The basic application of hashing is efficient testing of equality of keys by comparing their fingerprints.

A *collision* happens when two different keys have the same fingerprint. The way
in which collisions are handled is crucial in most applications of hashing.
Hashing is particularly useful in construction of efficient practical algorithms.

A **rolling hash** (also known as recursive hashing or rolling checksum) is a hash
function where the input is hashed in a window that moves through the input.

A few hash functions allow a rolling hash to be computed very quickly — the new hash value is rapidly calculated given only the following data:

- old hash value,
- the old value removed from the window,
- and the new value added to the window.

An ideal hash function for strings should obviously depend both on the *multiset* of
the symbols present in the key and on the *order* of the symbols. The most common
family of such hash functions treats the symbols of a string as coefficients of
a *polynomial* with an integer variable $p$ and computes its value modulo an
integer constant $M$:

The *Rabin–Karp string search algorithm* is often explained using a very simple
rolling hash function that only uses multiplications and
additions - **polynomial rolling hash**:

$H(s_1, s_2, ..., s_k) = s_1 p^{k-1} + s_2 p^{k-2} + s_3 p^{k-3} + ... + s_k p^{0}$

Where $p$ is a constant, and $(s_1, s_2, ..., s_k)$ are the input characters.

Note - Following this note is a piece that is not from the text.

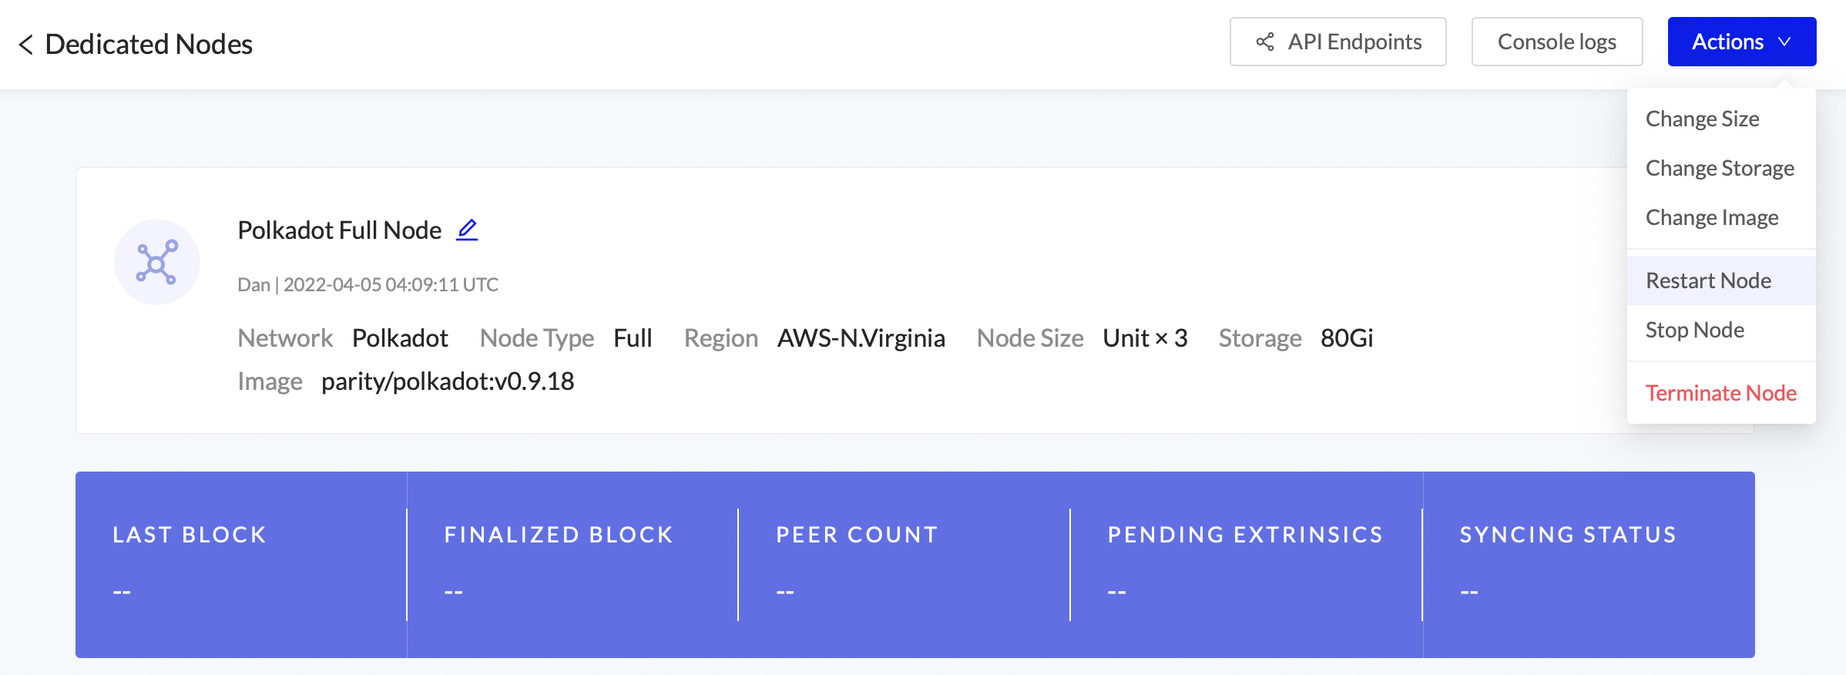Click the LAST BLOCK stat panel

For example we can convert short strings to key numbers by multiplying digit codes by
powers of a constant. The three letter word `ace`

could turn into a number
by calculating:

$key = 1 \cdot 26^2 + 3 \cdot 26^1 + 5 \cdot 26^0$

In order to avoid manipulating huge $H$ values, all math is done modulo $M$.

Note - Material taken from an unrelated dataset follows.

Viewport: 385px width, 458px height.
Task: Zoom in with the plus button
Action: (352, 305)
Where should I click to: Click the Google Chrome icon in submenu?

$H(s_1, s_2, ..., s_k) = (s_1 p^{k-1} + s_2 p^{k-2} + s_3 p^{k-3} + ... + s_k p^{0}) \bmod M$

A careful choice of the parameters $M$, $p$ is important to obtain good properties of the hash function, i.e., low collision rate.

This approach has the desirable attribute of involving all the characters in the input string. The calculated key value can then be hashed into an array index in the usual way:

```
function hash(key, arraySize) {
const base = 13
let hash = 0
for (let charIndex = 0; charIndex < key.length; charIndex += 1) {
const charCode = key.charCodeAt(charIndex)
hash += charCode * base ** (key.length - charIndex - 1)
}
return hash % arraySize
}
```

The `hash()`

method is not as efficient as it might be. Other than the
character conversion, there are two multiplications and an addition inside
the loop. We can eliminate one multiplication by using Horner’s method:

$H_i = (p \cdot H_{i-1} + s_i) \bmod M$

The `hash()`

cannot handle long strings because the hashVal exceeds the size of
int. Notice that the key always ends up being less than the array size.
In Horner’s method we can apply the modulo (%) operator at each step in the
calculation. This gives the same result as applying the modulo operator once at
the end, but avoids the overflow.

```
function hash(key, arraySize) {
const base = 13
let hash = 0
for (let charIndex = 0; charIndex < key.length; charIndex += 1) {
const charCode = key.charCodeAt(charIndex)
hash = (hash * base + charCode) % arraySize
}
return hash
}
```

Polynomial hashing has a rolling property: the fingerprints can be updated efficiently when symbols are added or removed at the ends of the string (provided that an array of powers of p modulo M of sufficient length is stored). The popular Rabin–Karp pattern matching algorithm is based on this property.